Die Sätze von Kurt Tepperwein könnte man durchaus etwas anders formulieren, sodass sie zumindest einmal in die Integrität des Daseins gebracht werden. Man müsste sie etwa folgendermaßen formulieren:
„Der Gedanke ist eine Seinsexistenz. Diesen Gedanken in seiner reinen und schönen Form kann der einzelne Mensch nicht leicht erkennen, da er ein von Gefühlen und Trieben beeinflusstes Denken besitzt. Aus diesem Grunde müssen zunächst einmal die ganzen Denkvorstellungen auf geordnete und logische Weise entwickelt werden, sodass sie nicht mehr den Emotionen und Trieben unterliegen. Schließlich sollten diese Denkvorstellungen nicht mehr eliminiert werden, sondern nach ihrem Kerninhalt, nach dem wirklichen Gedankeninhalt erforscht werden. Indem der Einzelne diese Tätigkeit in wachsendem Maße leistet, erkennt er den Gedanken als eine tatsächliche Seinsexistenz und er erkennt die daraus sich ständig neu formende Entwicklung. Das Innenleben jedoch, das im Organischen aufgespeichert ist und in das sich der Mystiker so gerne hineinversenken möchte, muss entschieden zurückweichen, denn dieses verbirgt, wie es die Bhagavad Gita ausdrückt, die große Gefahr mahabhaya.“ 2) Den Begriff mahabhaya verwendet die Bhagavadgita im 2. Kapitel, Vers 40.
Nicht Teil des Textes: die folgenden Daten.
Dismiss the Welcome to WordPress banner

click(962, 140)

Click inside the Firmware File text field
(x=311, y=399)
Indem der Mensch den Gedanken immer mehr in seiner Seinsexistenz entwickelt, gewinnt er durch diesen eine Stellung, die vermittelnd zwischen Welt und Geist tätig wird. Er wird eine neue Beziehung zum Geld finden.
Das Wirtschaften der Zukunft
Das Wirtschaften für die Zukunft wird erst sehr langsam zur Entwicklung gelangen. Zunächst ist ein reales Wertegefühl nötig. Hierzu braucht der Einzelne ein konkretes Denken und anhand dieses konkreten Denkens muss er ein ausreichendes Gefühl entwickeln. Schließlich erfordert ein Umgehen mit Gütern im gegenseitigen Austausch, sei es mit Geld oder im Tauschhandel, ein solides Einschätzen des eigenen Wertproduktes als auch des Partners, der dieses Produkt entgegennimmt. Ein Denken in konkreter und solider Form ist im Wirtschaften wegweisend.
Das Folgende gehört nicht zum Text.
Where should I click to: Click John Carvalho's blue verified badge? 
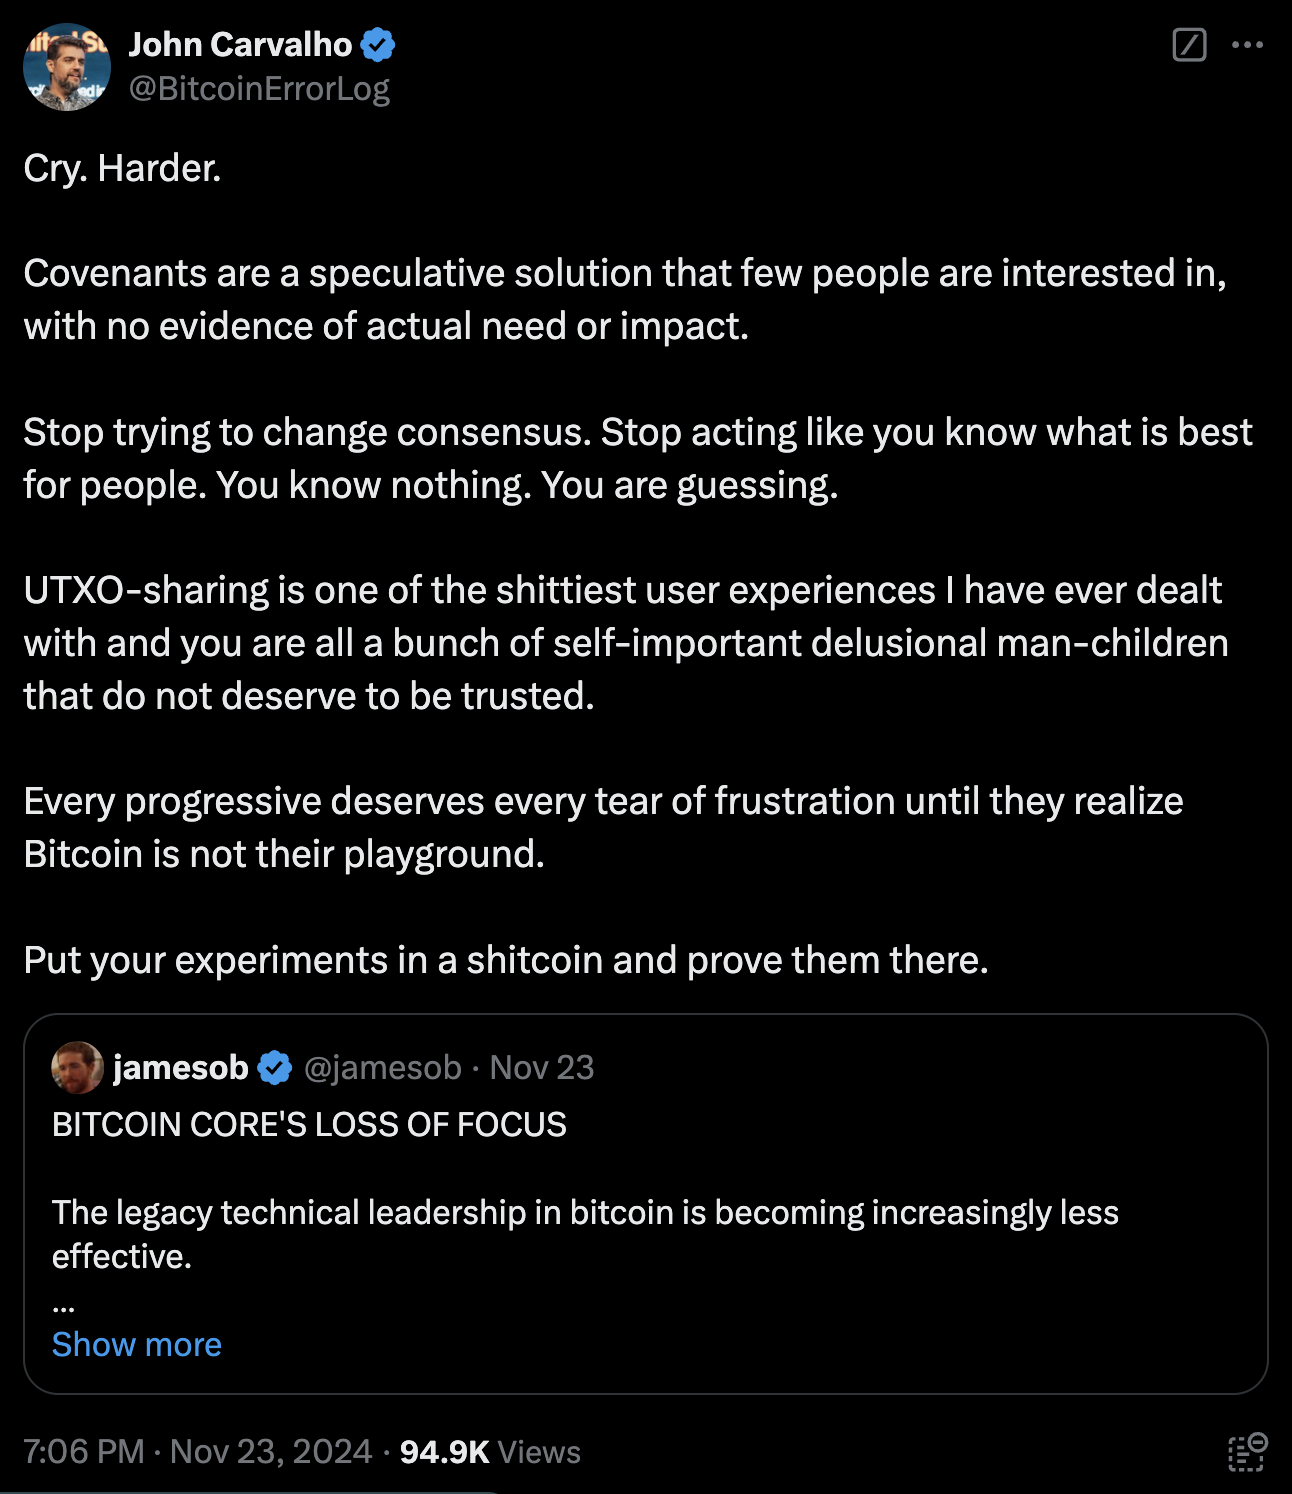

Des weiteren aber gibt es Werte, die sich nicht mehr unmittelbar an einem Produkt bemessen. Diese erscheinen beispielsweise in der Fähigkeit des einzelnen Menschen, der eine seelische Gabe mit dem Produkt transportiert. In der Kunst erscheint beispielsweise nicht nur das rein äußere Gemälde, sondern im Ausdruck gerinnt eine Idee zur lebendigen Gestalt und wird der Welt wie ein nicht leicht zu bezahlender Wert übergeben. Die ideellen Werte können und müssen sogar für die Zukunft ebenfalls das menschliche Dasein begleiten. Sie sind nicht mit Geld zu bezahlen. Vielmehr erfordern sie von dem, der eine Gabe ideeller Art entgegennimmt, eine Verantwortung.
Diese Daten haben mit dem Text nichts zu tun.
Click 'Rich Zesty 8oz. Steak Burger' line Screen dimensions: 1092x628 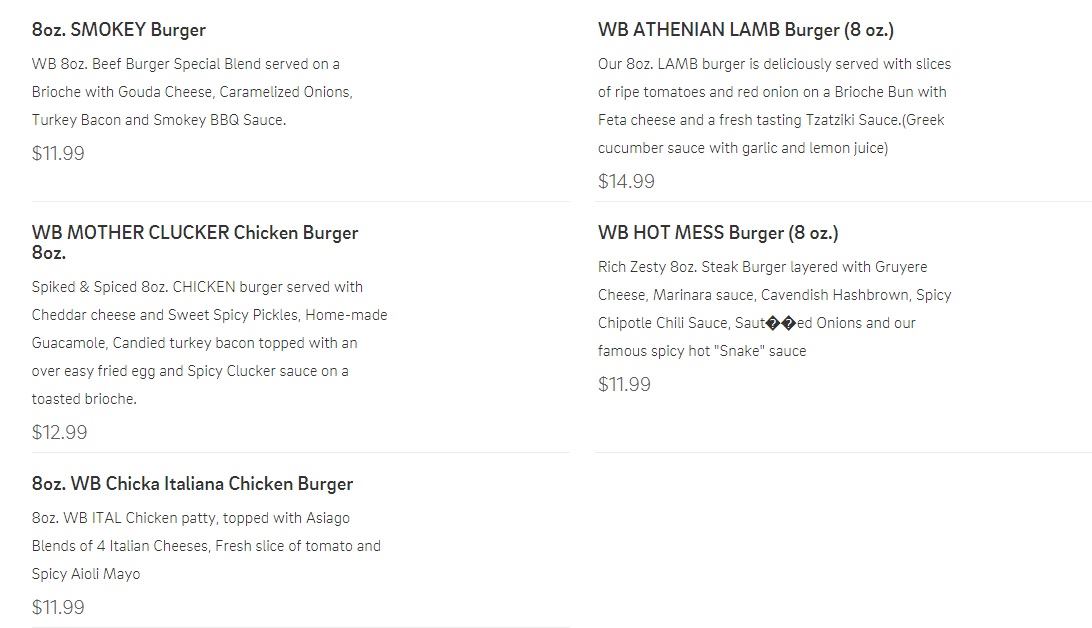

Das kommende Jahr wird im Wirtschaften große Überraschungen bringen. Deutschland steuert auf einen fatalen Zusammenbruch im Wirtschaften zu, wobei die Schlüsselfunktion von Deutschland auf andere Länder extrem beeinflussend wirkt. Zusammenbrüche sind indirekt dadurch in anderen Ländern sehr wahrscheinlich. Italien wird sich vor allem im Sinne einer Selbsthilfe in Gegenseitigkeit leichter organisieren als Deutschland. Die Wirtschaft aber in Italien geht dem Ende zu.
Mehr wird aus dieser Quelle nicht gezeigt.